Rita said she sometimes comes across people, especially those from other fan communities, who look down upon fans of Korean idols, and many of her friends do not understand why she is so into them.

"My idol group did well in 2017, and some of us are so proud that they posted a lot of comments about their love for the group, which triggered mockery and even attacks from net users and fans of other types of music or idols from other countries," she said.

Starting in 2016, anti-South Korean sentiment grew among a large number of Chinese, especially in the past year, due to South Korea's decision to deploy the Terminal High Altitude Area Defense (THAAD) missile defense system. With voices of boycotting South Korean brands, products and cultural influence going strong among the people, the fan community in China has also been affected, causing disputes online.

"My idol never disrespects my country.

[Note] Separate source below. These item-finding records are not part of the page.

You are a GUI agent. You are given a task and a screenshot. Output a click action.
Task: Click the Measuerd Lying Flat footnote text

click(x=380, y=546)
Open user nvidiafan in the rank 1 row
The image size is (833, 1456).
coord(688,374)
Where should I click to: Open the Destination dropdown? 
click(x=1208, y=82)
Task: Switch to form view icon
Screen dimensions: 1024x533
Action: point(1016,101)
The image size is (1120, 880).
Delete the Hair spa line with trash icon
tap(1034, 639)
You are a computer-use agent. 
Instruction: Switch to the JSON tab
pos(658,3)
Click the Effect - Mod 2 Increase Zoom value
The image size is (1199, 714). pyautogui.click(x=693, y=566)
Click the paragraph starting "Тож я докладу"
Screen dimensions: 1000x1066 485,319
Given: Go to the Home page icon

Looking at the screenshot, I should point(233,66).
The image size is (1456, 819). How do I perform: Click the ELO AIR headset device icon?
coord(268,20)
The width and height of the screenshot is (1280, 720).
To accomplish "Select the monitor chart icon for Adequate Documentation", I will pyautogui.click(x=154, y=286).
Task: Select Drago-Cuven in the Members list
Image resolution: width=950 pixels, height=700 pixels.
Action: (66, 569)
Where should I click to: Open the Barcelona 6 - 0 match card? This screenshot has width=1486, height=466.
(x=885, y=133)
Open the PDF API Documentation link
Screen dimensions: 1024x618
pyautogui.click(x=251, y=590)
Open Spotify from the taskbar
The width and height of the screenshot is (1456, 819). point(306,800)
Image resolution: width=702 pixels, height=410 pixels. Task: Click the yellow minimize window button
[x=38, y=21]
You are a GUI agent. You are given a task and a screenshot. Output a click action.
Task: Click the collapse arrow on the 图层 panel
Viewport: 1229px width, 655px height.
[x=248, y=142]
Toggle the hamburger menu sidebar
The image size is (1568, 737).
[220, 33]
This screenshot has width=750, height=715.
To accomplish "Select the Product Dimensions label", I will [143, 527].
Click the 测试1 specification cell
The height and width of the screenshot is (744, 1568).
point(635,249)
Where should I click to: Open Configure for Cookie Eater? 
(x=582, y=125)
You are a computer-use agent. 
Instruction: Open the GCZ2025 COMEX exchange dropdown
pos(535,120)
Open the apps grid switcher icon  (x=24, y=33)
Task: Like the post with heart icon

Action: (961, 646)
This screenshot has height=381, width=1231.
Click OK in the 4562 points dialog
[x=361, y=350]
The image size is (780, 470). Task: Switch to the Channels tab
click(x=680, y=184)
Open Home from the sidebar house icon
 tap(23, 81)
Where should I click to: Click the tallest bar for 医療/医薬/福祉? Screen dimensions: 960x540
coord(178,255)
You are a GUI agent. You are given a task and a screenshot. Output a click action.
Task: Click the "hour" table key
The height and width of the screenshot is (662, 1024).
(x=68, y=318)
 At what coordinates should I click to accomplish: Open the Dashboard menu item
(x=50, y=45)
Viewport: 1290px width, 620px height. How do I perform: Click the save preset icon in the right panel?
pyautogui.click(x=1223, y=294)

I love him because this person has a positive impact on me," she said.

Rita fully trusts that her idol is a decent young man who would never do or say anything that disrespects China. "But if he does, I'll probably be so angry that I won't like him anymore."

Still, fans have noticed a decreased number of productions and visits of South Korean artists in 2016, and there has been a rumored unofficial ban against broadcasts and activities of South Korean entertainment.

Over the past year, South Korean pop culture, which reached its peak between 2012 and 2015, has gone downhill in China. But many wonder if it will make a comeback soon.

South Korean President Moon Jae-in paid a state visit to China from December 13 to 16, 2017, and Sino-South Korean ties are predicted to progress. During the visit, South Korean celebrities including members of idol group EXO and actress Song Hye-gyo attended cultural and economic forums, which have been seen as a sign of progress for cultural acceptance by many fans concerned with the topic.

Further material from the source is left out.